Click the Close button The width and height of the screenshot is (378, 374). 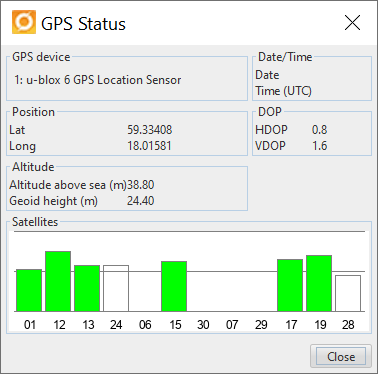pyautogui.click(x=341, y=356)
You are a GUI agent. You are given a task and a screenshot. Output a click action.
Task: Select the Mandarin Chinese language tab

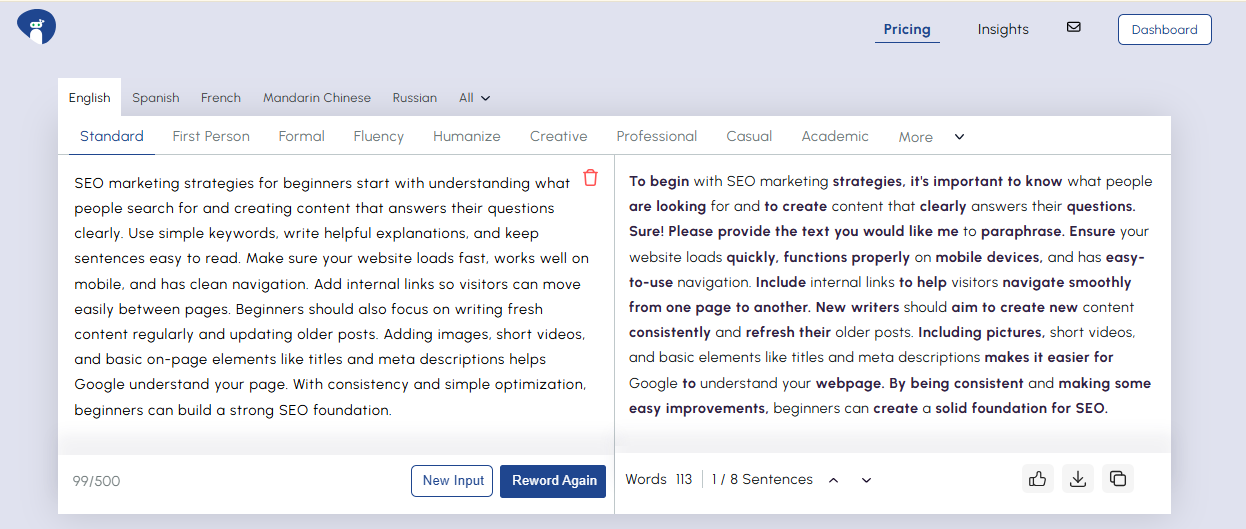click(316, 98)
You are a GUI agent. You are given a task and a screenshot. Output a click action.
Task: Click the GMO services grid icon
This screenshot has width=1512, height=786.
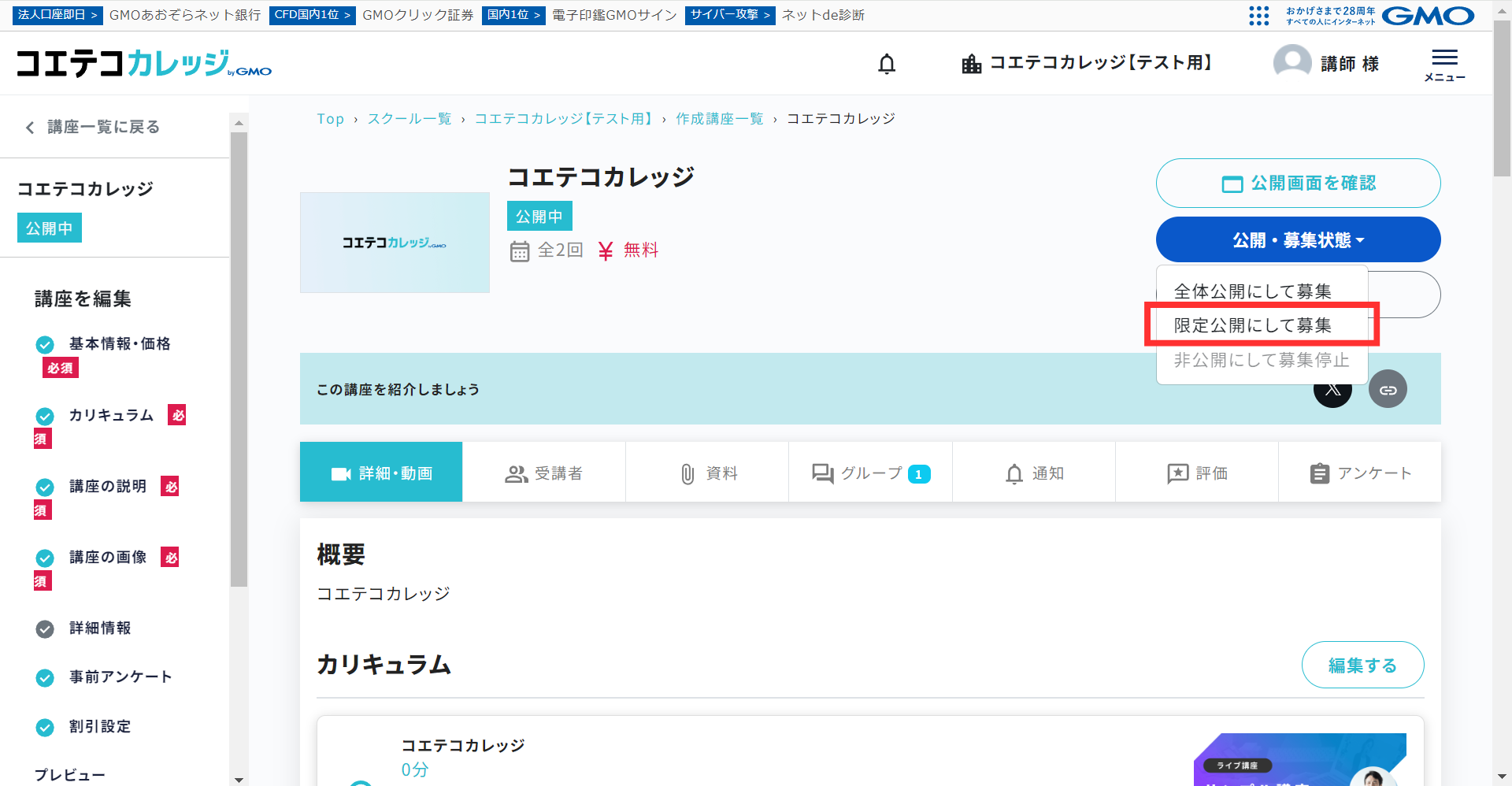1258,16
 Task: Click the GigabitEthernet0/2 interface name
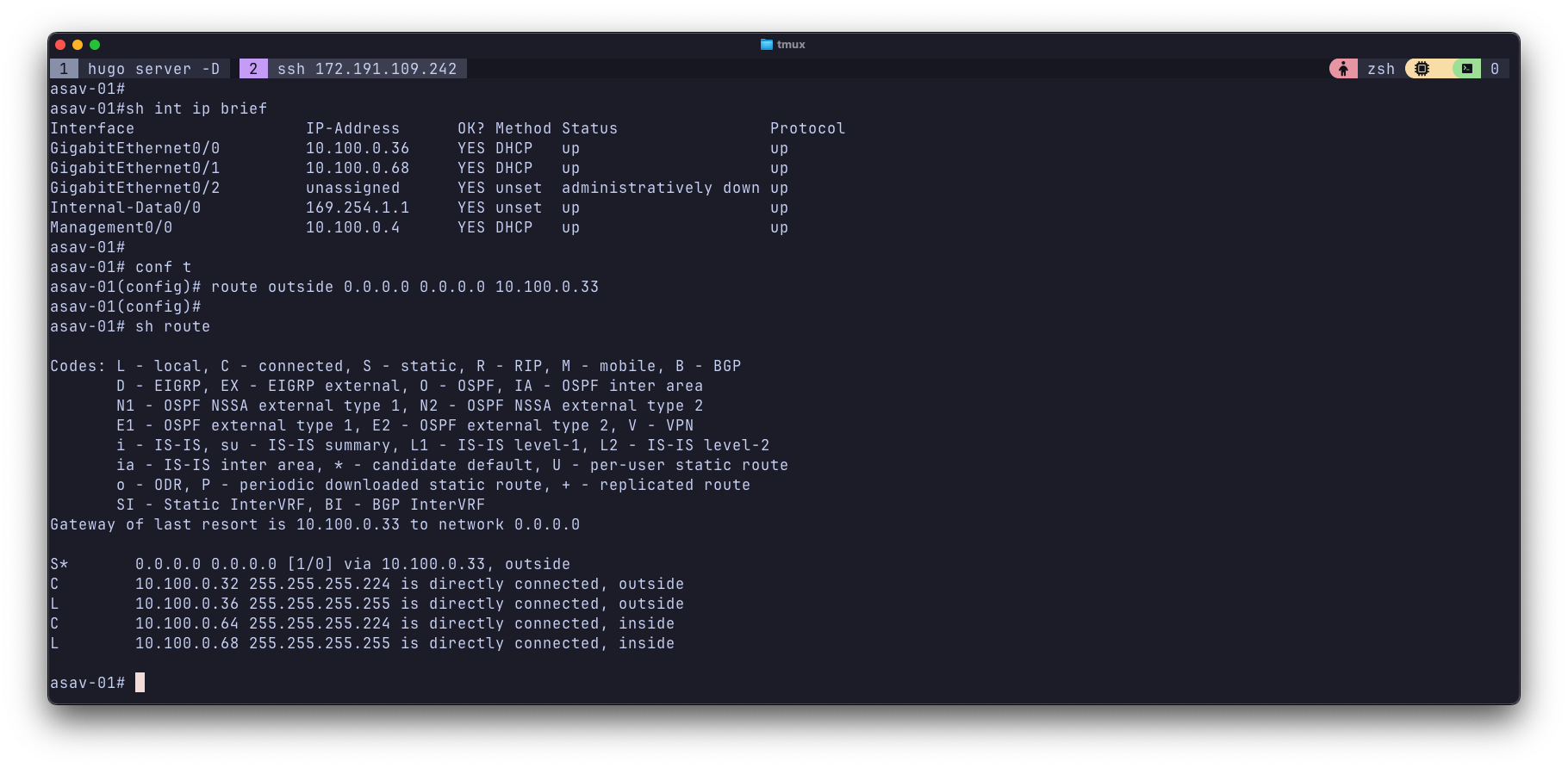click(134, 188)
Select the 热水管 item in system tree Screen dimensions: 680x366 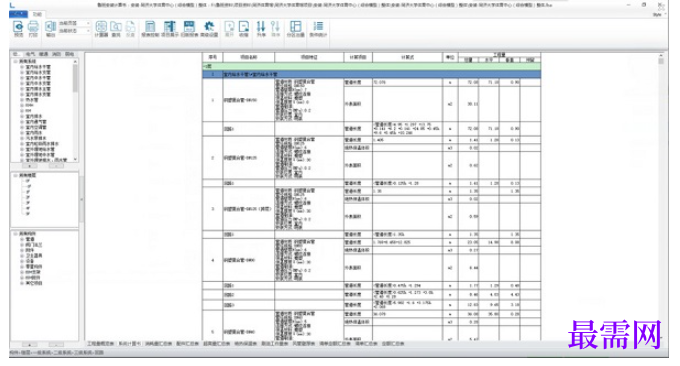[x=32, y=100]
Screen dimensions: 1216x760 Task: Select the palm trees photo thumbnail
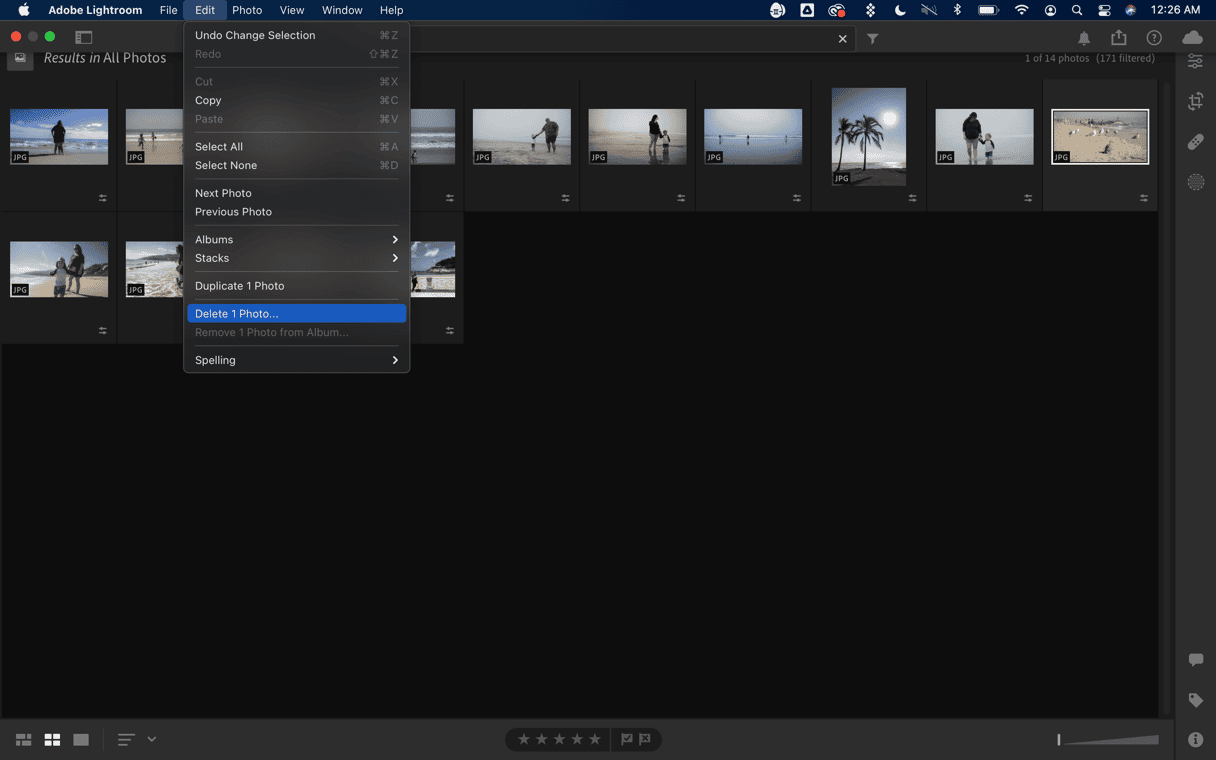coord(869,136)

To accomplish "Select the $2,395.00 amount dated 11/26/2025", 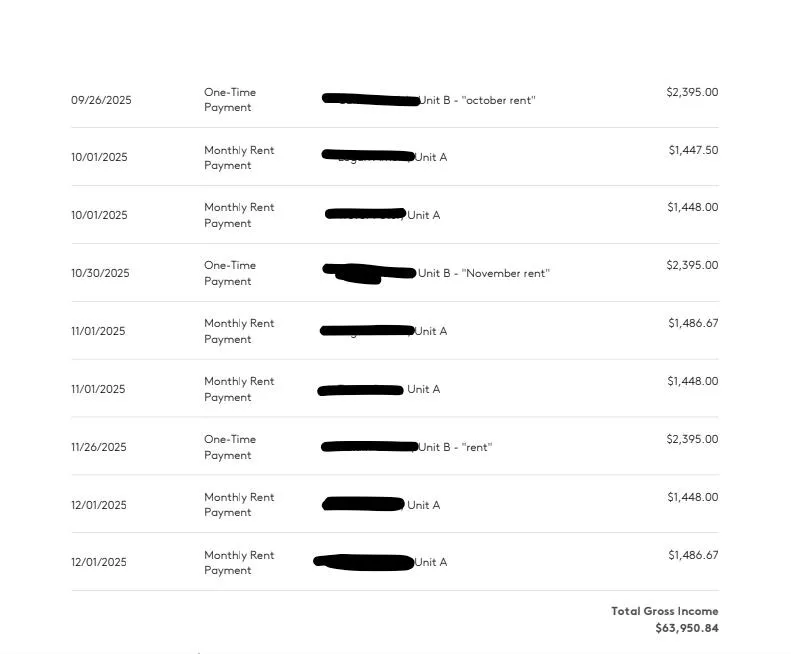I will point(692,439).
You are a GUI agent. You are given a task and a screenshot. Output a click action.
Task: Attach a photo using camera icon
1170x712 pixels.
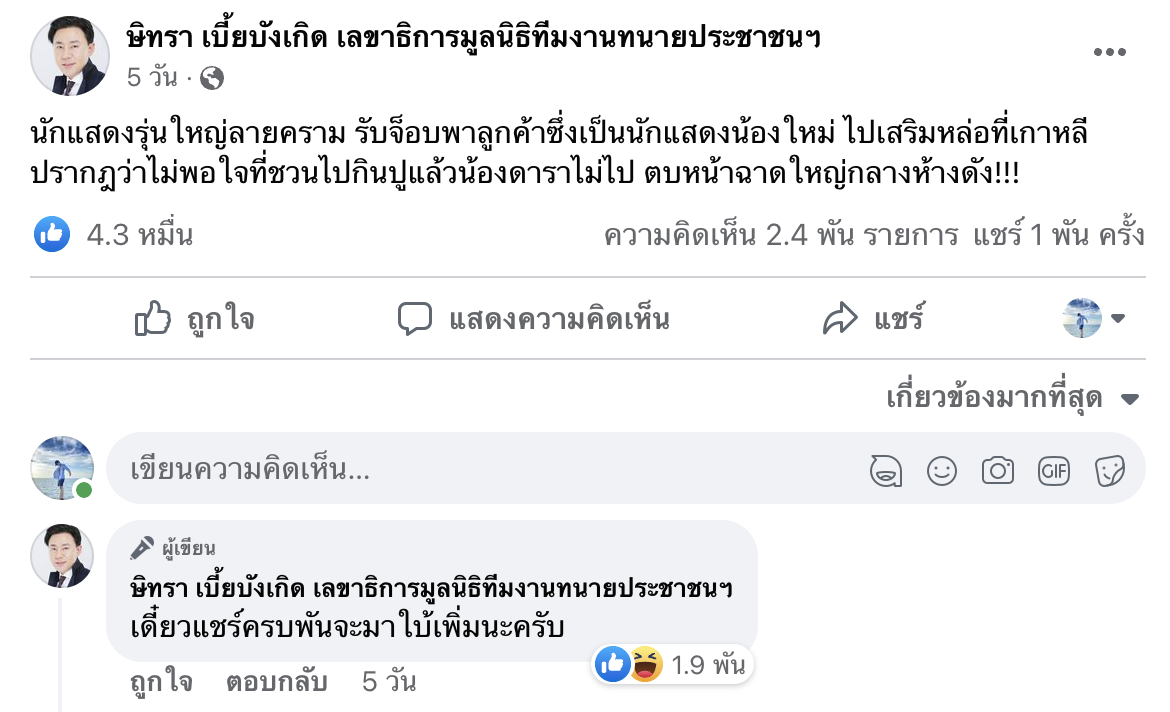pos(997,469)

----

State the number of lines above that include "icon", and nothing further.

2